**PROBLEM DETAILS**
Once the line containing "How do I perform: Sort" is found in the data below, output that line and every line after it through the last, unchanged and with nothing else.

[Start of section]

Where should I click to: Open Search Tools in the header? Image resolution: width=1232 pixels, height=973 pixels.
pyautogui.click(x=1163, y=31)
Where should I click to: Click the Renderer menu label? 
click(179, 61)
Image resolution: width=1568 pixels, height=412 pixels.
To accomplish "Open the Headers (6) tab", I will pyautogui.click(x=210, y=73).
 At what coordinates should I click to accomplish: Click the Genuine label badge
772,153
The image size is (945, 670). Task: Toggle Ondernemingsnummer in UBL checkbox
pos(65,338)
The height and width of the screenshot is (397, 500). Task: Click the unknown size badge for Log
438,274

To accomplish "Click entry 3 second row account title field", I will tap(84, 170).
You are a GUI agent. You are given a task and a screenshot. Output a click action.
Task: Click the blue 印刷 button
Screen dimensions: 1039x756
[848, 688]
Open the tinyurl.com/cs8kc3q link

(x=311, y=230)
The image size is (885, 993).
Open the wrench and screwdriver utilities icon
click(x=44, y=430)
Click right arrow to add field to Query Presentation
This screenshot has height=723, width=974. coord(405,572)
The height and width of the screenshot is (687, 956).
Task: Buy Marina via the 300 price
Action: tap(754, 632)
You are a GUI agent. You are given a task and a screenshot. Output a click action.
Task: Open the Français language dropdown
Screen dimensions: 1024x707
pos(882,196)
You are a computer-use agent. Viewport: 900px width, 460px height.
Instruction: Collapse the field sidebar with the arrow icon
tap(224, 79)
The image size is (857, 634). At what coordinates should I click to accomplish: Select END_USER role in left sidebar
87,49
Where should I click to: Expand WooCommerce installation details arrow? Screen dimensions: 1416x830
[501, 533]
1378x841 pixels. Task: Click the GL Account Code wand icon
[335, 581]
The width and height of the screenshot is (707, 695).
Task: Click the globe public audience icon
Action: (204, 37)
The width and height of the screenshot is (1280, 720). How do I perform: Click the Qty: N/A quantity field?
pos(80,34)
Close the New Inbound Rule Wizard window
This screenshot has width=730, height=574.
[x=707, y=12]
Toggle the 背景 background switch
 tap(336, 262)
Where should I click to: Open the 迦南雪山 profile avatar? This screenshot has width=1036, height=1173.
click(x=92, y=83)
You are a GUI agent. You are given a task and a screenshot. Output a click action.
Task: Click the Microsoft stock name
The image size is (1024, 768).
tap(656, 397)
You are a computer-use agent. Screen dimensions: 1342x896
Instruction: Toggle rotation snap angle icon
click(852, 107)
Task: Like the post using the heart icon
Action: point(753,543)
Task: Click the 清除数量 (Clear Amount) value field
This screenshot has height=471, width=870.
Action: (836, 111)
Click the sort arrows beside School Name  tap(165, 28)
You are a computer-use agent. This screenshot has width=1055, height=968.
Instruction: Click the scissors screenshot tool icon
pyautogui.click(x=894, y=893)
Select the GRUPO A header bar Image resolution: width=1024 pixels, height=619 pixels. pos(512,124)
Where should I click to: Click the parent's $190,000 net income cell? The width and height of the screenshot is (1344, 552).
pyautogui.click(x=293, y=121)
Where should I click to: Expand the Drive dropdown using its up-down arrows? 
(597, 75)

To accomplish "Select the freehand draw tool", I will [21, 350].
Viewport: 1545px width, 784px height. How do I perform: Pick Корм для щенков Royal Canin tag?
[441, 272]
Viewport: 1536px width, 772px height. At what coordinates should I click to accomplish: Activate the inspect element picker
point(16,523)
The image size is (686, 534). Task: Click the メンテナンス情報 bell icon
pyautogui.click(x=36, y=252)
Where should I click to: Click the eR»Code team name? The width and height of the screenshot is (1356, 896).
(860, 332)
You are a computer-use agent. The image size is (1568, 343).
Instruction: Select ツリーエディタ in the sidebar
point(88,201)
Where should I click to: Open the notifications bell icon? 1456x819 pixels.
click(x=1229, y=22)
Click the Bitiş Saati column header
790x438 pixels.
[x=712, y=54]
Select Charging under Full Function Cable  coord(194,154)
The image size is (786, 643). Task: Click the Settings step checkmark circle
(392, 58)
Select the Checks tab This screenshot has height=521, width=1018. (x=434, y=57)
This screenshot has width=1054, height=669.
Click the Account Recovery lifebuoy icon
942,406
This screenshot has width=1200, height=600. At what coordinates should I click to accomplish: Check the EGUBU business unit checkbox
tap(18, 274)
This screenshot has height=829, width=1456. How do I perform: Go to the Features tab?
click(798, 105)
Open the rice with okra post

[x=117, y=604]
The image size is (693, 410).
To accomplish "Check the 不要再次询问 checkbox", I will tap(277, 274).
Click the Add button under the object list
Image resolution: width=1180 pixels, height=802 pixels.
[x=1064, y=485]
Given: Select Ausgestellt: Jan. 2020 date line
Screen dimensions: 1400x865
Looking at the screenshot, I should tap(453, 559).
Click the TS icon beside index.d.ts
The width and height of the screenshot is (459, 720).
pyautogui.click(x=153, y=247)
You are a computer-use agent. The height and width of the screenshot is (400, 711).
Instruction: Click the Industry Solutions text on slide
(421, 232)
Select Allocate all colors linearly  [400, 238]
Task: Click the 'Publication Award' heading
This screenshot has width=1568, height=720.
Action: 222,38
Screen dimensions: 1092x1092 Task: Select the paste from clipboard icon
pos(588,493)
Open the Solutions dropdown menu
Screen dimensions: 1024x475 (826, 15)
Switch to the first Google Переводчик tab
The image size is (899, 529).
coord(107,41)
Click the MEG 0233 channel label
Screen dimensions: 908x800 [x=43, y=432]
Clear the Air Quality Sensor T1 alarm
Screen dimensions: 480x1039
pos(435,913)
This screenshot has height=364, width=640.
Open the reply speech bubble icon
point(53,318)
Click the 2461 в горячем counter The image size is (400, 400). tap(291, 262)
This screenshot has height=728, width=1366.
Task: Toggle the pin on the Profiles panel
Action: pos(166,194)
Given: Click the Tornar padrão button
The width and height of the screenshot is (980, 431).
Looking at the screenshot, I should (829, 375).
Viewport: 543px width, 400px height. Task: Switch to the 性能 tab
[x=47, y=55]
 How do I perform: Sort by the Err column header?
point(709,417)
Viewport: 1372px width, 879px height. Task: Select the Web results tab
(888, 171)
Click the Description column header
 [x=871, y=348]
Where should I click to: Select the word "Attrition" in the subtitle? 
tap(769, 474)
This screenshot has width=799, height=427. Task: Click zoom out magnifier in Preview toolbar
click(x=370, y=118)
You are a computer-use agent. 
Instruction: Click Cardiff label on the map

[End of section]

**SOLUTION TO THIS TASK**
 How do I perform: Sort by the Err column header?
point(709,417)
Viewport: 1372px width, 879px height. Task: Select the Web results tab
(888, 171)
Click the Description column header
 [x=871, y=348]
Where should I click to: Select the word "Attrition" in the subtitle? 
tap(769, 474)
This screenshot has width=799, height=427. Task: Click zoom out magnifier in Preview toolbar
click(x=370, y=118)
You are a computer-use agent. 
Instruction: Click Cardiff label on the map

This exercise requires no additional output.